Knowing Others and Wanting to be Known
Stills and episodes (008 and 011) from Knowing Others and Wanting to be Known
Knowing Others and Wanting to be Known is a video collage piece created using found video, After Effects, and a variety of phone-based applications. The video consists of a series of short thirty seconds to three minute long narratives strung together to create one long piece. This establishes a work that functions as an episodic continuum open to the infinite addition of narratives, similar to a social media feed. This episodic form generates a binge-watching experience, one suited to the Instagram sized attention span. Knowing Others and Wanting to be Known can engage the viewer for thirty seconds or they can sit for twenty minutes and, like a youtube rabbit hole or a netflix binge-watching session, consume a large amount of information and stimulation. The use of a timeline construction references the archival nature of the online performance of self. Posts happen in and reflect real-time, they serve as an archive of the content creators experience.

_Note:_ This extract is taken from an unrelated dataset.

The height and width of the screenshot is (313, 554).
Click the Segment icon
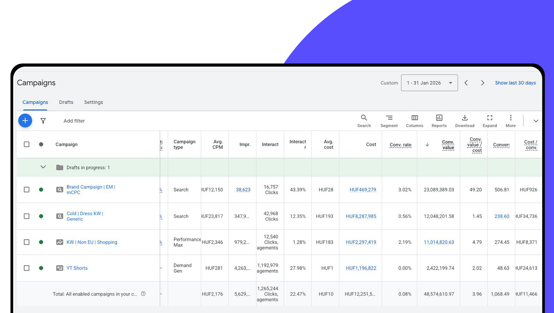pyautogui.click(x=389, y=121)
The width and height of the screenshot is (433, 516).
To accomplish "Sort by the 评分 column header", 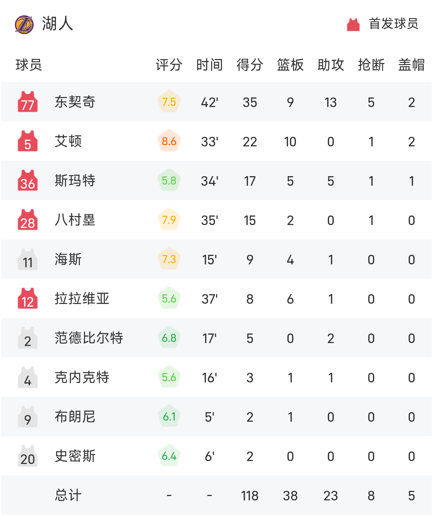I will (x=169, y=65).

Working through this episodic process results in the continued historicization of my own practice and the ability to create my own personal mythology over time. I can curate episodes together, mix and match them, and show part or all of them at once. Just like @uncannysfvalley, I have created a system of working and a conceptual framework that can last a lifetime which serves as both an archive and a body of work. Knowing Others and Wanting to be Known is both an extension of my Instagram practice in construction and my thesis research in conceptual intent. My thesis paper titled Social Media, Reality Television, and the Contemporary Performance of Self unearths the coevolution of reality television and social media within post 9/11 surveillance culture. The found video used in the piece demonstrates the undeniable contribution of these popular culture phenomena to the contemporary performance of self particularly for femme-identifying people. This video serves as a meditation on representations of gender in art history, popular culture, and the internet. My objective is to recontextualize and transform elements from within these corporate architectures developed as platforms of self-representation blurring lines between public and private experience.